Am frühen Mittwochmorgen findet ein Mann beim Gassigehen in der kniehohen Wiese des Frankfurter Volksparks Niddatal die blutverschmierte Leiche einer jungen Frau. Getötet, stellt die Polizei fest, wurde sie durch massive Gewaltanwendung: Sie ist voll bekleidet, ihr Gesicht durch Messerstiche entstellt, ein Arm durch Stiche zerfetzt.

Nahe des Tatorts parkt ihr weißer Mercedes SUV. Kurz danach ist klar: Die Tote ist Irina A. Die 29-Jährige ist in Frankfurt bekannt, seit ihrem Bericht über einen angeblichen "Sex-Mob" Silvester 2016, den es allerdings gar nicht gab. Gemeinsam mit dem Gastronomen Jan M., 50, wurde beiden die Vortäuschung einer Straftat vorgeworfen: Sie hatten Medien über massive sexuelle Belästigung durch junge, betrunkene, syrische Männer berichtet, ähnlich den Vorfällen in Köln zum Jahreswechsel 2015/16. Die Bild titelte im Februar 2017: "37 Tage nach Silvester brechen Opfer ihr Schweigen - Sex-Mob in der Freßgass".

Kronzeugen der Geschichte waren der Wirt, der behauptete, die Araber hätten sein Lokal in der Innenstadt überrannt und weibliche Gäste belästigt.
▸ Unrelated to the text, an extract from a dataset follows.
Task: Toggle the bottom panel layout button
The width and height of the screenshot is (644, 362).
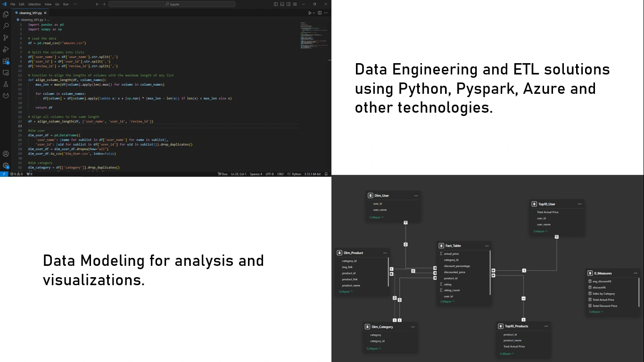Action: pos(282,4)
Irina A. sagte der Bild und Sat1: Sie sei überall begrabscht worden, "ich kann froh sein, dass ich eine Strumpfhose anhatte". Zwei Wochen später musste das Boulvardblatt zurückrudern: "Mit Bedauern muss die Redaktion feststellen, dass die wiedergegebenen Aussagen und Anschuldigungen der vermeintlichen Opfer in keiner Weise von der Polizei bestätigt werden und gänzlich haltlos sind."

Irina A., so stellte sich heraus, war in angeblichen Tatnacht in Belgrad, wie die Frankfurter Rundschau (FR) süffisant berichtete. Unklar bleib, was Jan M. und Irina A. zu der Falschaussage getrieben hat. "Ausländerhass könnte ein Motiv sein", schrieb die FR weiter. Er habe nichts gegen Ausländer, einige seiner besten Angestellten seien Ausländer, aber er wolle, "dass die ganzen Sozialromantiker endlich mal wahrnehmen, dass es so nicht weitergeht".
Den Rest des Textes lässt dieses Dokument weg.